• The task: Copy out every record exactly.

• Dataset excerpts:
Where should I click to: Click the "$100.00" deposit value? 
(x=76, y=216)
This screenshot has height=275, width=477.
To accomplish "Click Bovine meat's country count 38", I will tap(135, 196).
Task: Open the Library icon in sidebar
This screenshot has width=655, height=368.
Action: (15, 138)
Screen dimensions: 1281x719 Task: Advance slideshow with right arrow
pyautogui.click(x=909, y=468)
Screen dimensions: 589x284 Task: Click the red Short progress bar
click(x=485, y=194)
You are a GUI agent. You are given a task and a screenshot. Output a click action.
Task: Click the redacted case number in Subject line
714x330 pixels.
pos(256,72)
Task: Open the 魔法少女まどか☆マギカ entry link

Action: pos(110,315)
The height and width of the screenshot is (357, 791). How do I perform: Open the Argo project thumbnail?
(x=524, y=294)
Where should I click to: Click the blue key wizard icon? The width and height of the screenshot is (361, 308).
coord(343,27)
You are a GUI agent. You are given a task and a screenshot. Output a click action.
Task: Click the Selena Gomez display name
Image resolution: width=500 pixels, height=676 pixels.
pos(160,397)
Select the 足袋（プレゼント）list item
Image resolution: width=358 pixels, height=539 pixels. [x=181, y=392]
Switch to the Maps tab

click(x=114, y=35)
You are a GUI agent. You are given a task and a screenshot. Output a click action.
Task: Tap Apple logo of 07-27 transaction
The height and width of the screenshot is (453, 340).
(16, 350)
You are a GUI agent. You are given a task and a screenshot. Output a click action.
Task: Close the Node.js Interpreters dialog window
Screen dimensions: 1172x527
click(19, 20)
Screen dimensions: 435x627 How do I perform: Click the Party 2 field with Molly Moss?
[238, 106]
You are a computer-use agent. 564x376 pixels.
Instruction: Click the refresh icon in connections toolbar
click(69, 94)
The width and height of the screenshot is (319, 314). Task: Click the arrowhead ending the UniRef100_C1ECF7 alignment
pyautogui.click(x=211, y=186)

• Written response:
Where should I click to: Click the "$100.00" deposit value? 
(x=76, y=216)
This screenshot has height=275, width=477.
To accomplish "Click Bovine meat's country count 38", I will tap(135, 196).
Task: Open the Library icon in sidebar
This screenshot has width=655, height=368.
Action: (15, 138)
Screen dimensions: 1281x719 Task: Advance slideshow with right arrow
pyautogui.click(x=909, y=468)
Screen dimensions: 589x284 Task: Click the red Short progress bar
click(x=485, y=194)
You are a GUI agent. You are given a task and a screenshot. Output a click action.
Task: Click the redacted case number in Subject line
714x330 pixels.
pos(256,72)
Task: Open the 魔法少女まどか☆マギカ entry link

Action: pos(110,315)
The height and width of the screenshot is (357, 791). How do I perform: Open the Argo project thumbnail?
(x=524, y=294)
Where should I click to: Click the blue key wizard icon? The width and height of the screenshot is (361, 308).
coord(343,27)
You are a GUI agent. You are given a task and a screenshot. Output a click action.
Task: Click the Selena Gomez display name
Image resolution: width=500 pixels, height=676 pixels.
pos(160,397)
Select the 足袋（プレゼント）list item
Image resolution: width=358 pixels, height=539 pixels. [x=181, y=392]
Switch to the Maps tab

click(x=114, y=35)
You are a GUI agent. You are given a task and a screenshot. Output a click action.
Task: Tap Apple logo of 07-27 transaction
The height and width of the screenshot is (453, 340).
(16, 350)
You are a GUI agent. You are given a task and a screenshot. Output a click action.
Task: Close the Node.js Interpreters dialog window
Screen dimensions: 1172x527
click(19, 20)
Screen dimensions: 435x627 How do I perform: Click the Party 2 field with Molly Moss?
[238, 106]
You are a computer-use agent. 564x376 pixels.
Instruction: Click the refresh icon in connections toolbar
click(69, 94)
The width and height of the screenshot is (319, 314). Task: Click the arrowhead ending the UniRef100_C1ECF7 alignment
pyautogui.click(x=211, y=186)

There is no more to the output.